- **RECORD EXCERPTS**:

-- begin --

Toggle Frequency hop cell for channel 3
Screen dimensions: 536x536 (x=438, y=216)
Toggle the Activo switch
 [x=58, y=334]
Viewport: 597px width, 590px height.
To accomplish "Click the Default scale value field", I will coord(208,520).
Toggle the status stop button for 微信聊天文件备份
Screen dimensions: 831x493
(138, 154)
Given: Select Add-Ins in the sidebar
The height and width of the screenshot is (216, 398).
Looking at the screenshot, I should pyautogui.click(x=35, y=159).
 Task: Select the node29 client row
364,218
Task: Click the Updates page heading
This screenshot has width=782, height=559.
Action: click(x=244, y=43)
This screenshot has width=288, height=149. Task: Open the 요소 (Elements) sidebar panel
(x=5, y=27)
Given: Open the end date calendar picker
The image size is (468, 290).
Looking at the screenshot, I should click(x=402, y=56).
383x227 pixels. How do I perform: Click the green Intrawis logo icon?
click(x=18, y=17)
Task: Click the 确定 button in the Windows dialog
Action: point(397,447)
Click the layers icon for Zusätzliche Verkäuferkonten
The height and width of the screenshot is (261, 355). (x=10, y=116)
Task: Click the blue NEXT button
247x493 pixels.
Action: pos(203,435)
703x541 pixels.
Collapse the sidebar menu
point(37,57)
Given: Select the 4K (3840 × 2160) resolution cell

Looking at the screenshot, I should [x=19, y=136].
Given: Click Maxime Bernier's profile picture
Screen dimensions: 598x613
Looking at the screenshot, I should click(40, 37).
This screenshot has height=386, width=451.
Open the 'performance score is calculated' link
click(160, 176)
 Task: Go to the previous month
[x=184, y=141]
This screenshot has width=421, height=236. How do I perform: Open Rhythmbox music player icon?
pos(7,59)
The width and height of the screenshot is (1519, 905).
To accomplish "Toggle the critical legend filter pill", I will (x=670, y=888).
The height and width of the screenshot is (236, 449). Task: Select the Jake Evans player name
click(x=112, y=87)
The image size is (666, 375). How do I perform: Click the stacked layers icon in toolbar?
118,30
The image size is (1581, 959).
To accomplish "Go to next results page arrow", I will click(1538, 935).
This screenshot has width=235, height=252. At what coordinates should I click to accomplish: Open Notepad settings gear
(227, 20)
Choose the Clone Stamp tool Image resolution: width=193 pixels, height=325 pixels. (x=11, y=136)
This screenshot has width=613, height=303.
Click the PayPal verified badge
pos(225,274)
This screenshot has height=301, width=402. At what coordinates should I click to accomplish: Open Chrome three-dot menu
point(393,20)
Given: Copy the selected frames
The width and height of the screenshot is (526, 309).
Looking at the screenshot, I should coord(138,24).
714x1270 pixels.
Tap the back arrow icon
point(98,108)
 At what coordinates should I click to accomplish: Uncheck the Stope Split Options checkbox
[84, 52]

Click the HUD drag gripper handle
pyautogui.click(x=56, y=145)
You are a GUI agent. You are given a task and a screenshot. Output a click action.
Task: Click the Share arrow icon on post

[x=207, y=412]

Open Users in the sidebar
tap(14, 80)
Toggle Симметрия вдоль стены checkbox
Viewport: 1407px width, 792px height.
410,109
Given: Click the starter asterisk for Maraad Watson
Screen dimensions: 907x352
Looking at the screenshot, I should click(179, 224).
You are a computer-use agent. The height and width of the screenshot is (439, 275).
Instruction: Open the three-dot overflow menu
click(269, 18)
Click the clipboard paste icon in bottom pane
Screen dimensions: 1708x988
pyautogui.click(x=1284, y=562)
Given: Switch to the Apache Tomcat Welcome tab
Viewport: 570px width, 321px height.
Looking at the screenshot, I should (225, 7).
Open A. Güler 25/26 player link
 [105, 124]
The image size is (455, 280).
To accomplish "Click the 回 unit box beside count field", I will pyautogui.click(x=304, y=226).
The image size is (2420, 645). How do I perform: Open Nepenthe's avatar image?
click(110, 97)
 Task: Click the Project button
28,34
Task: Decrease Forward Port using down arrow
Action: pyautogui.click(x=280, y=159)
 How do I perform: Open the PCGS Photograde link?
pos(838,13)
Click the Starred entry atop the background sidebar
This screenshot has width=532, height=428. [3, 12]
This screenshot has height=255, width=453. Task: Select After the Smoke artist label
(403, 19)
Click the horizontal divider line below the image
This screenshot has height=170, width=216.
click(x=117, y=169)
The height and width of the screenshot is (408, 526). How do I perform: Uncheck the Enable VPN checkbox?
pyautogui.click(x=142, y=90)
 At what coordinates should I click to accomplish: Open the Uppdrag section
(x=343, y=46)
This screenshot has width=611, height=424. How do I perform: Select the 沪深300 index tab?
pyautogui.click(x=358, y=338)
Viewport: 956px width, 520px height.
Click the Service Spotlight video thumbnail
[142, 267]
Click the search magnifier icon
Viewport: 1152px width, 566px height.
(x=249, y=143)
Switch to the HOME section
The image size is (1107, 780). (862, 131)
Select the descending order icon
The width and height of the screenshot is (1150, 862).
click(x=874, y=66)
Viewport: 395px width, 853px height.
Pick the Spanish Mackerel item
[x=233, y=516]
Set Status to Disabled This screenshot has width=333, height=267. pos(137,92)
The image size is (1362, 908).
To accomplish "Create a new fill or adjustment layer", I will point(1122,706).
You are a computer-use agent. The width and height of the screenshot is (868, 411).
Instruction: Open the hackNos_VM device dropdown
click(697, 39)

-- end --

- **INSTRUCTIONS FOR THE TASK**: Copy the records word for word, everything from the line containing "This screenshot has width=611, height=424." down to the line containing "(x=249, y=143)", including both of those lines.

- **RESULT**:
This screenshot has width=611, height=424. How do I perform: Select the 沪深300 index tab?
pyautogui.click(x=358, y=338)
Viewport: 956px width, 520px height.
Click the Service Spotlight video thumbnail
[142, 267]
Click the search magnifier icon
Viewport: 1152px width, 566px height.
(x=249, y=143)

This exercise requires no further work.